# Start of THE INPUT
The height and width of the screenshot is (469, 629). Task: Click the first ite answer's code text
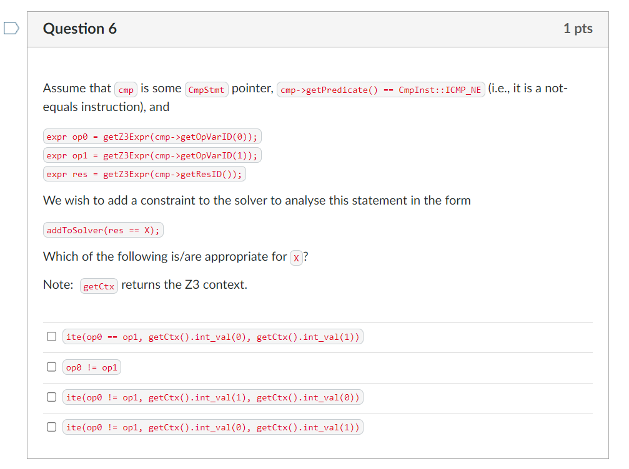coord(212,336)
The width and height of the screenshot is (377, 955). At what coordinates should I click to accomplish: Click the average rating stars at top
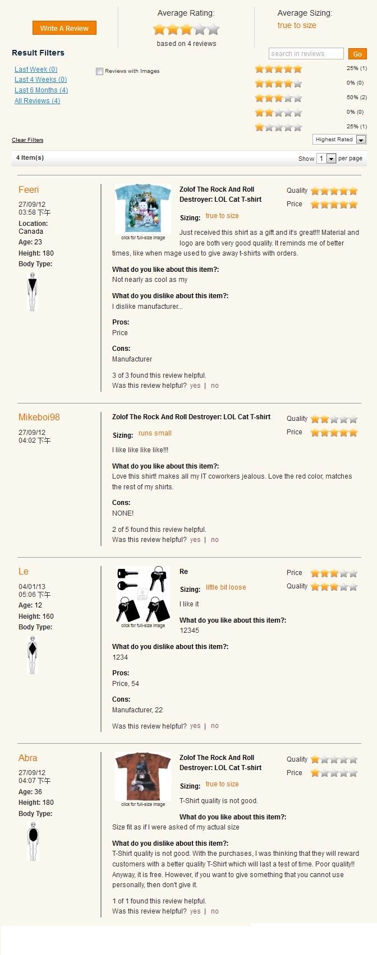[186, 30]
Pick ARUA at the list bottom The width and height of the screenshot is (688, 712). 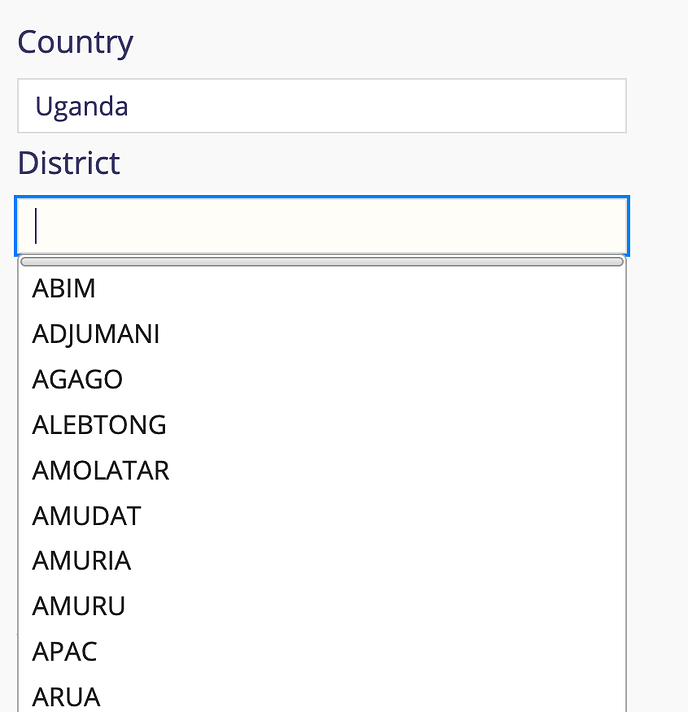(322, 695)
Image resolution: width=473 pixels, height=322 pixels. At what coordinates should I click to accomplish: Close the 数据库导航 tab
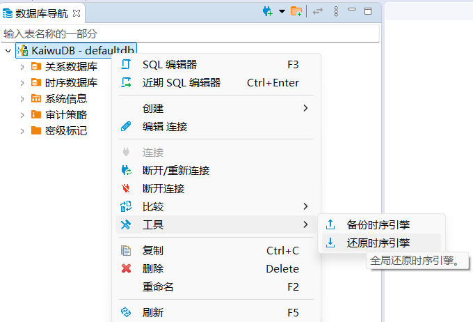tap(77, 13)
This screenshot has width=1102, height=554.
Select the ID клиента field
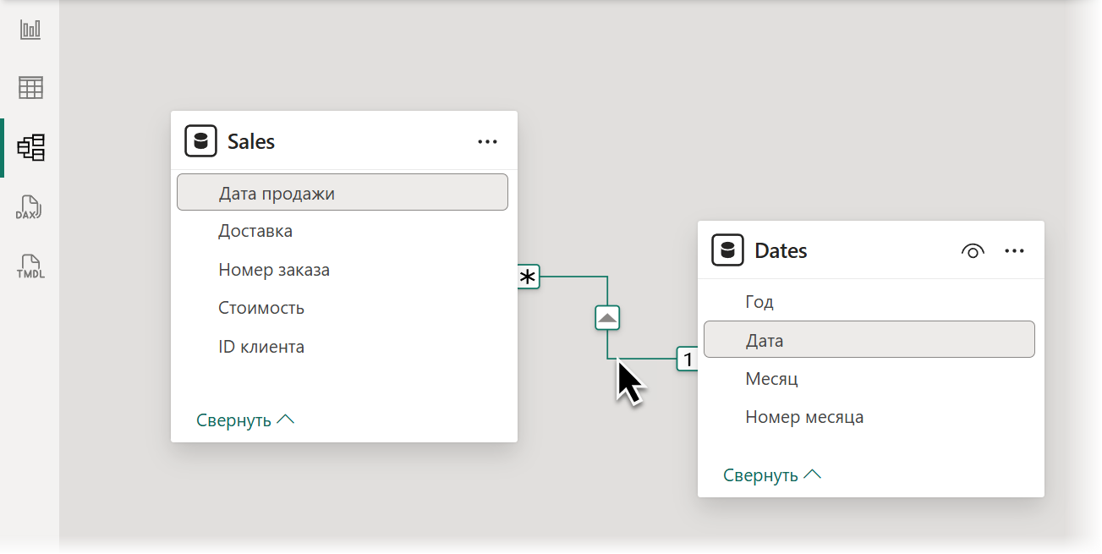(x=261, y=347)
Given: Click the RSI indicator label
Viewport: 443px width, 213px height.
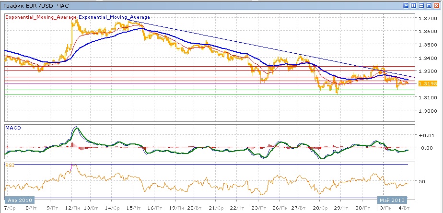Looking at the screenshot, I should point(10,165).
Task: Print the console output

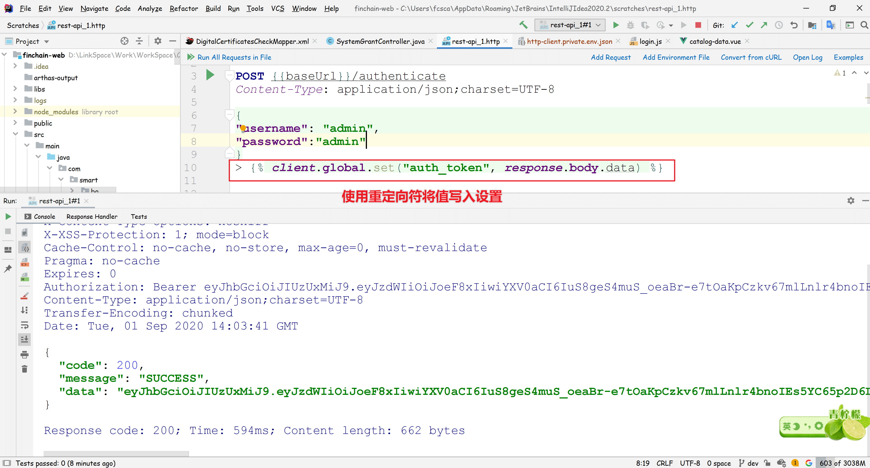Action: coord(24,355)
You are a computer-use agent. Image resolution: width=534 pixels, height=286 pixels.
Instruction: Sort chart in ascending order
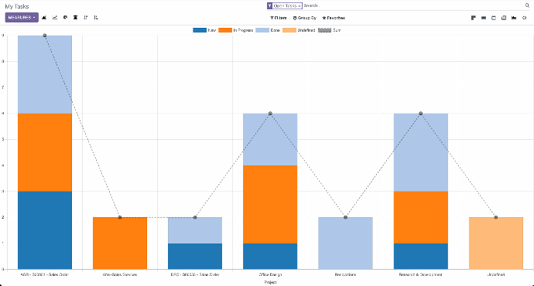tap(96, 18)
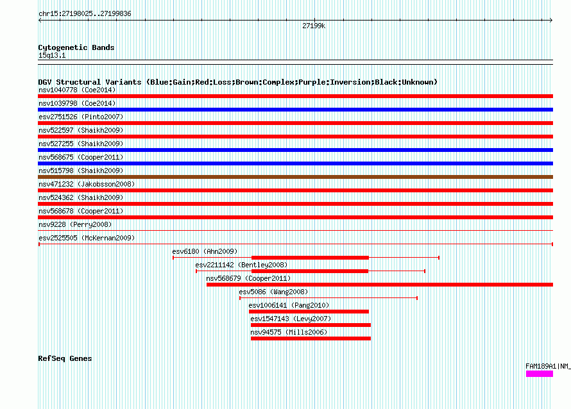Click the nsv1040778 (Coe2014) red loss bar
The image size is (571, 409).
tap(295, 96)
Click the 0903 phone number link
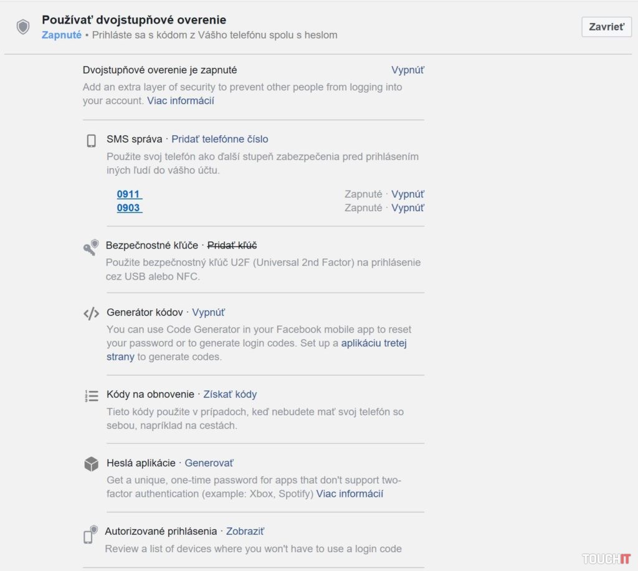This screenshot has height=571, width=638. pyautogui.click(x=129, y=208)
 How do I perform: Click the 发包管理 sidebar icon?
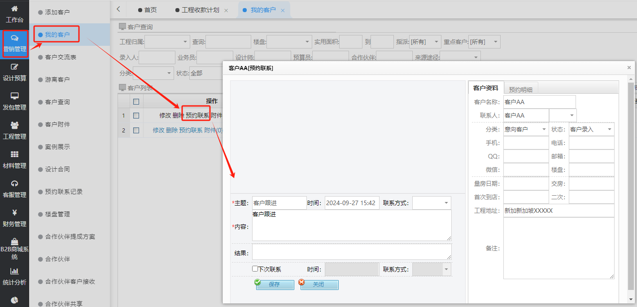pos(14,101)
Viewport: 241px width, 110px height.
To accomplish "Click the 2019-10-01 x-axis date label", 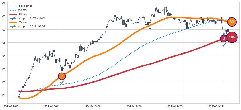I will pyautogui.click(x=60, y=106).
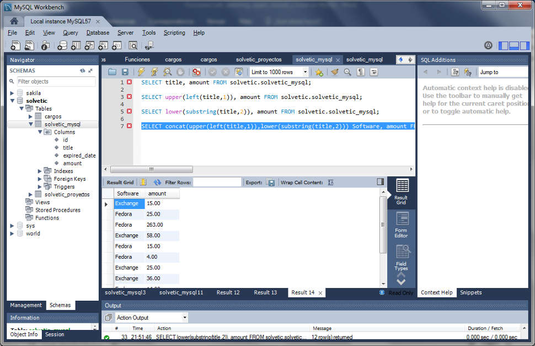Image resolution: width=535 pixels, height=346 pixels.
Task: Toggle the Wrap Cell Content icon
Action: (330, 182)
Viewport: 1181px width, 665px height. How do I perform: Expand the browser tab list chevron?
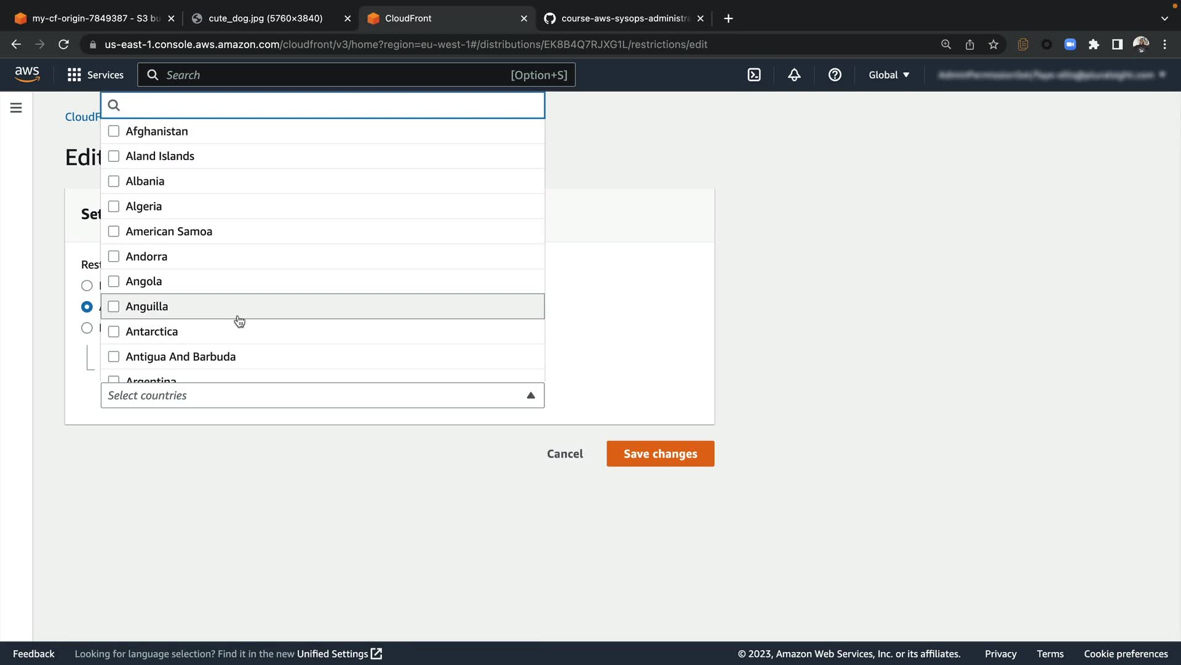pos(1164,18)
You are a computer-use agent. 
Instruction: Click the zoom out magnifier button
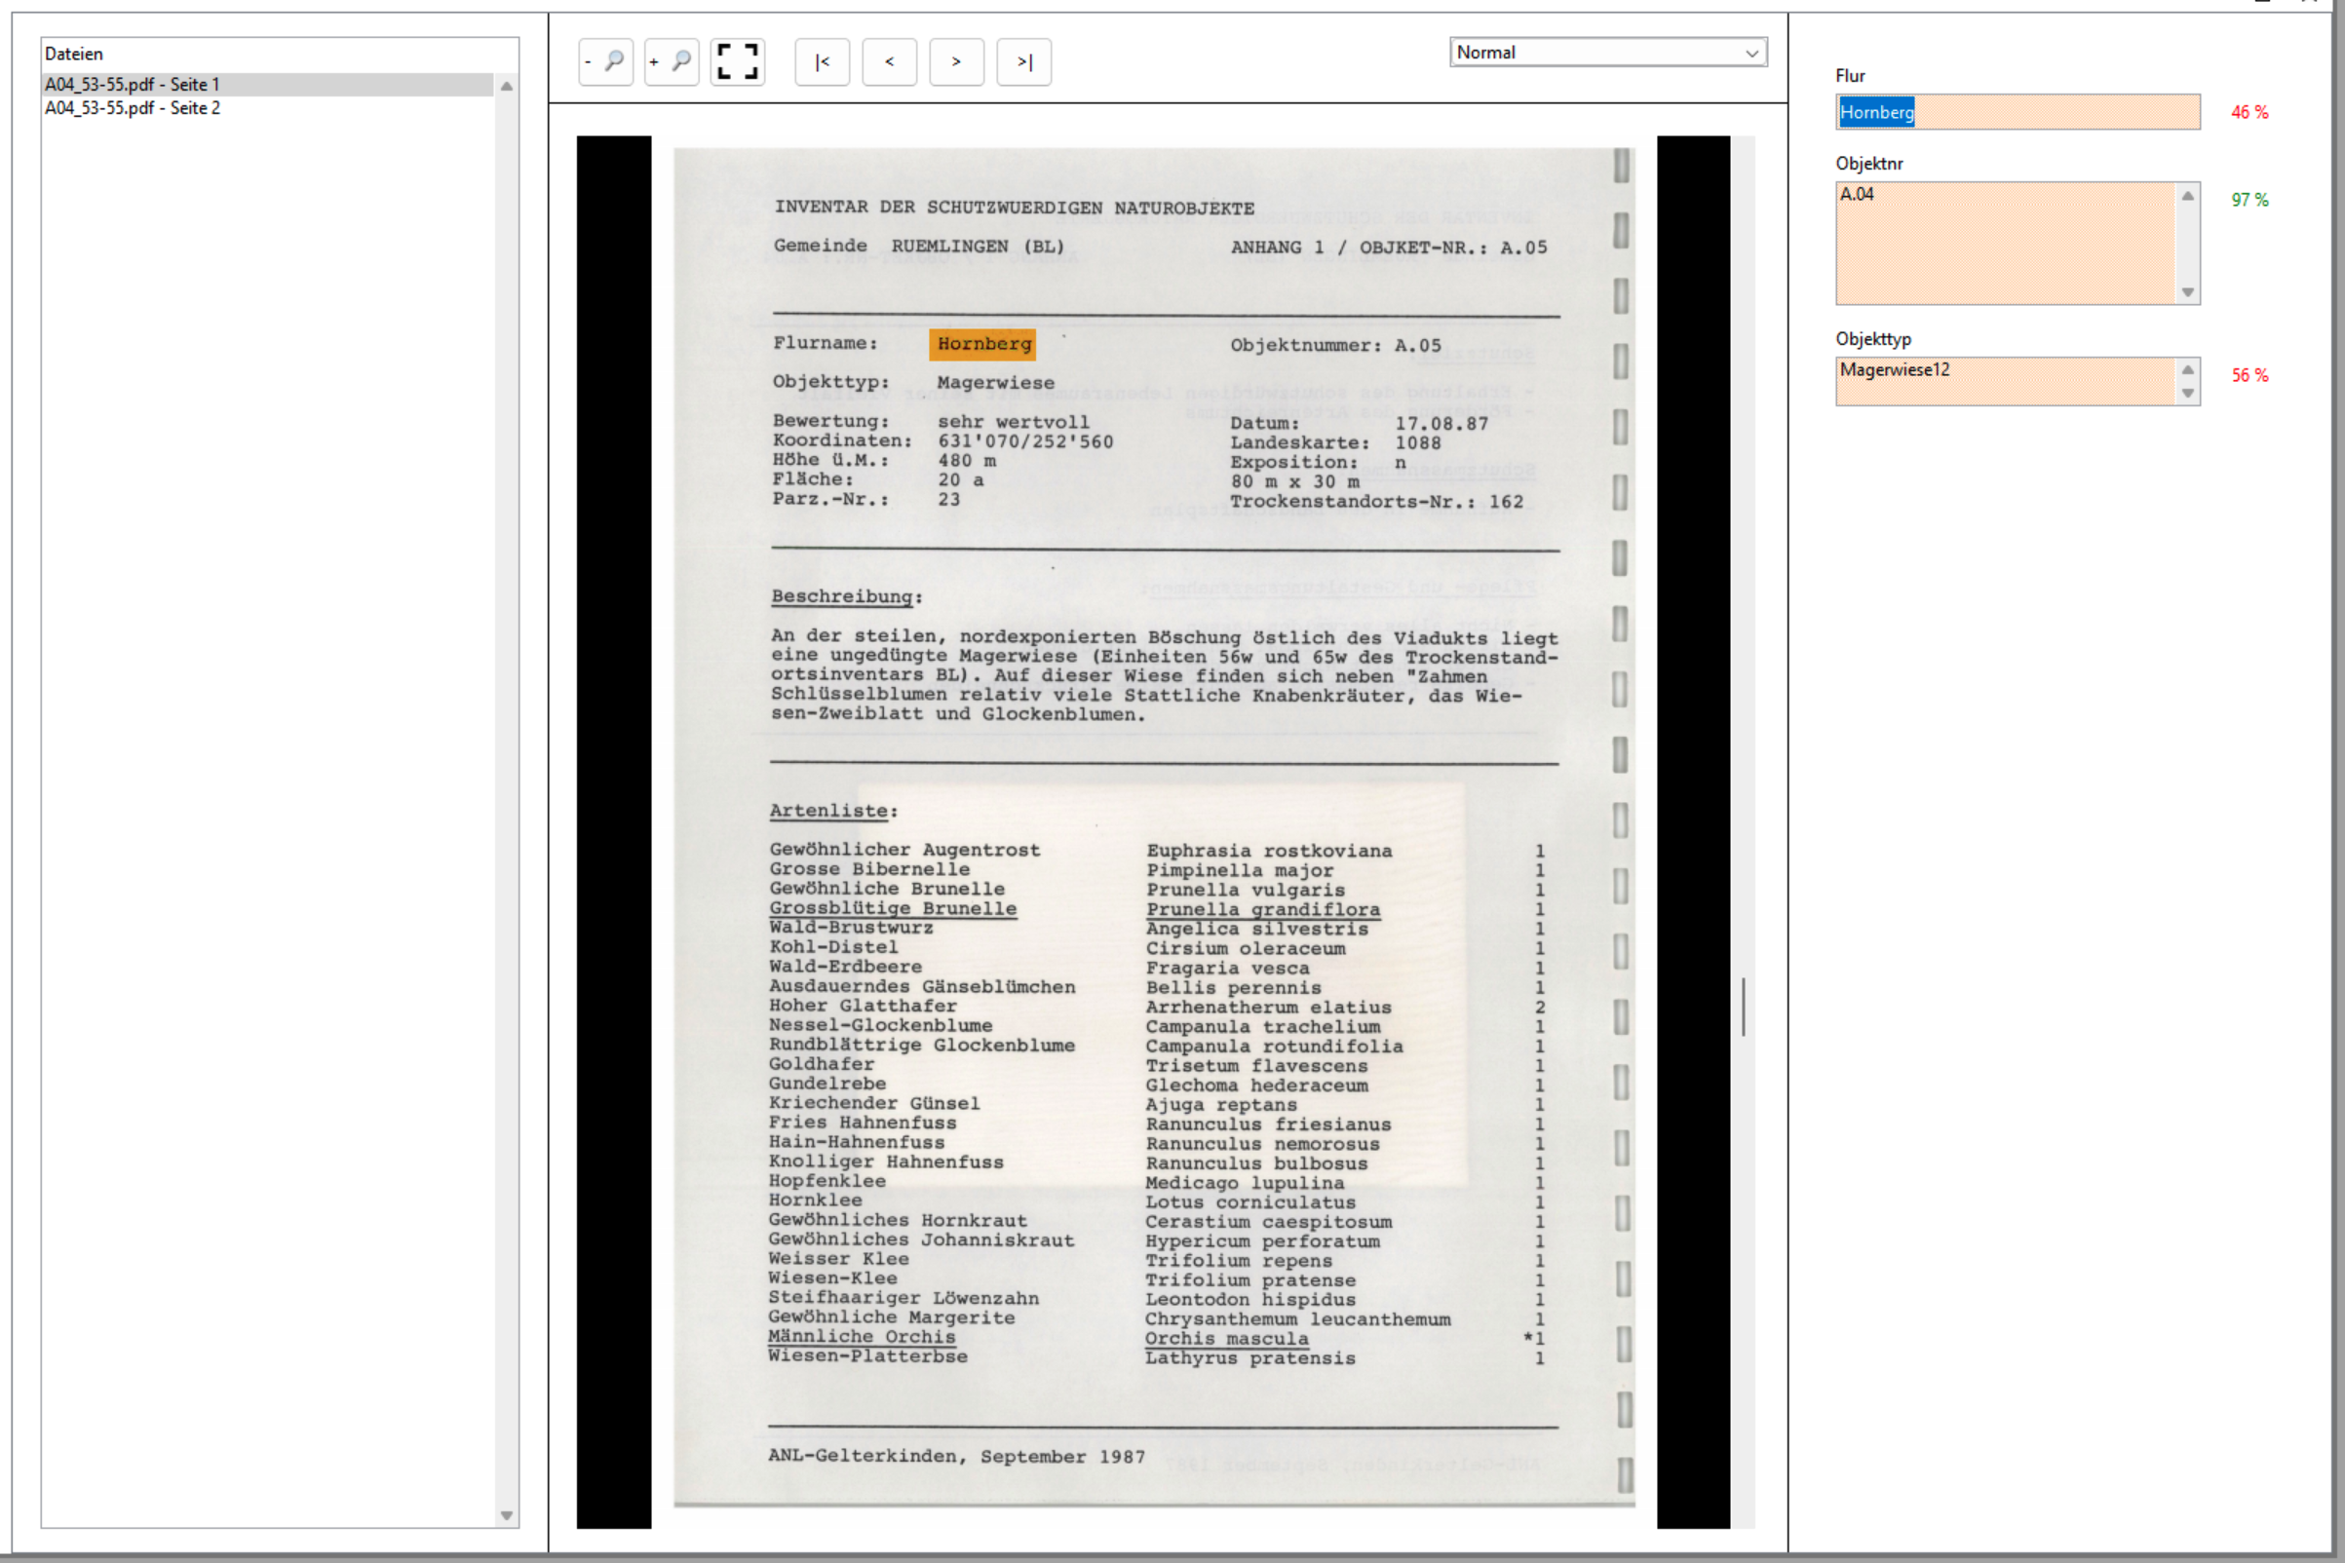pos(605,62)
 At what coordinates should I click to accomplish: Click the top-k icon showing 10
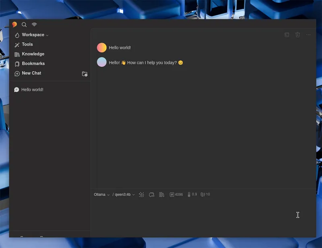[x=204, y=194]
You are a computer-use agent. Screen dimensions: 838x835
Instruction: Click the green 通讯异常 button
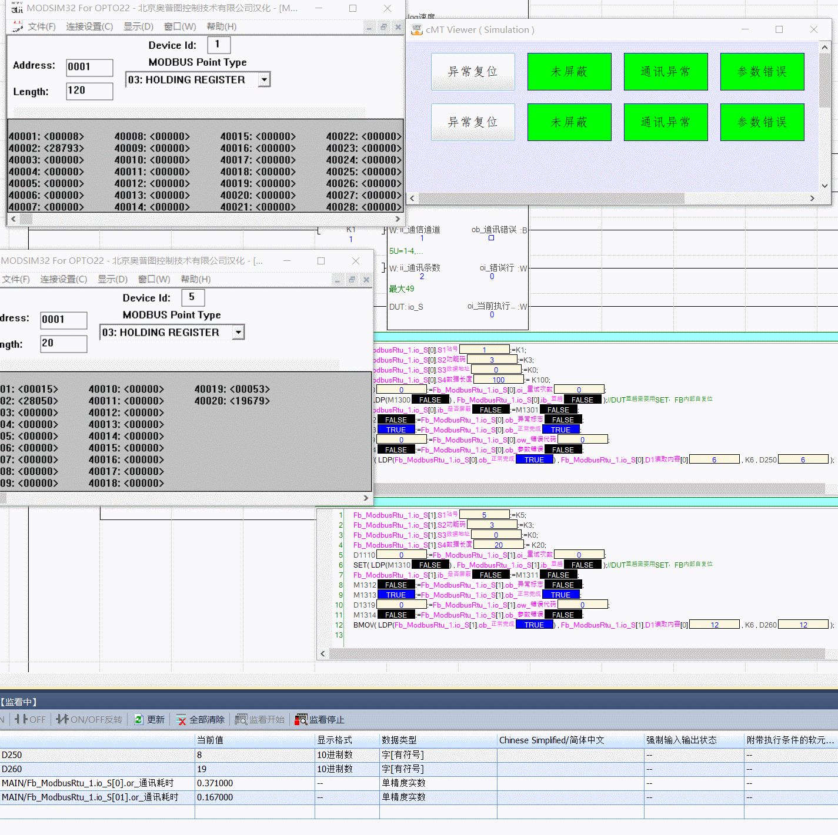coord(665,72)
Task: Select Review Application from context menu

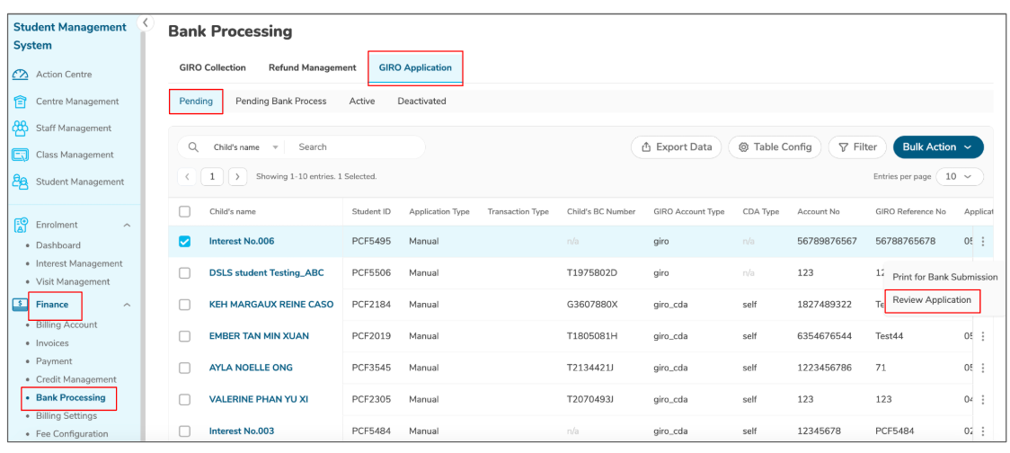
# End of THE INPUT
## AIM OF THE EXERCISE
Rewrite the material from the line with "Viewport: 1181px width, 665px" up to and including the last line of the material as a Markdown table with columns Row and Line, one numbered row per line. Skip blank lines and leave the pictures out.

## RIGHT ANSWER
| Row | Line |
|---|---|
| 1 | Viewport: 1181px width, 665px height. How do I perform: Expand the browser tab list chevron? |
| 2 | pos(1164,18) |
| 3 | You are a computer-use agent.  |
| 4 | Instruction: Click the zoom out magnifier button |
| 5 | pos(605,62) |
| 6 |  At what coordinates should I click to accomplish: Click the top-k icon showing 10 |
| 7 | [x=204, y=194] |
| 8 | You are a computer-use agent. Screen dimensions: 838x835 |
| 9 | Instruction: Click the green 通讯异常 button |
| 10 | coord(665,72) |
| 11 | Task: Select Review Application from context menu |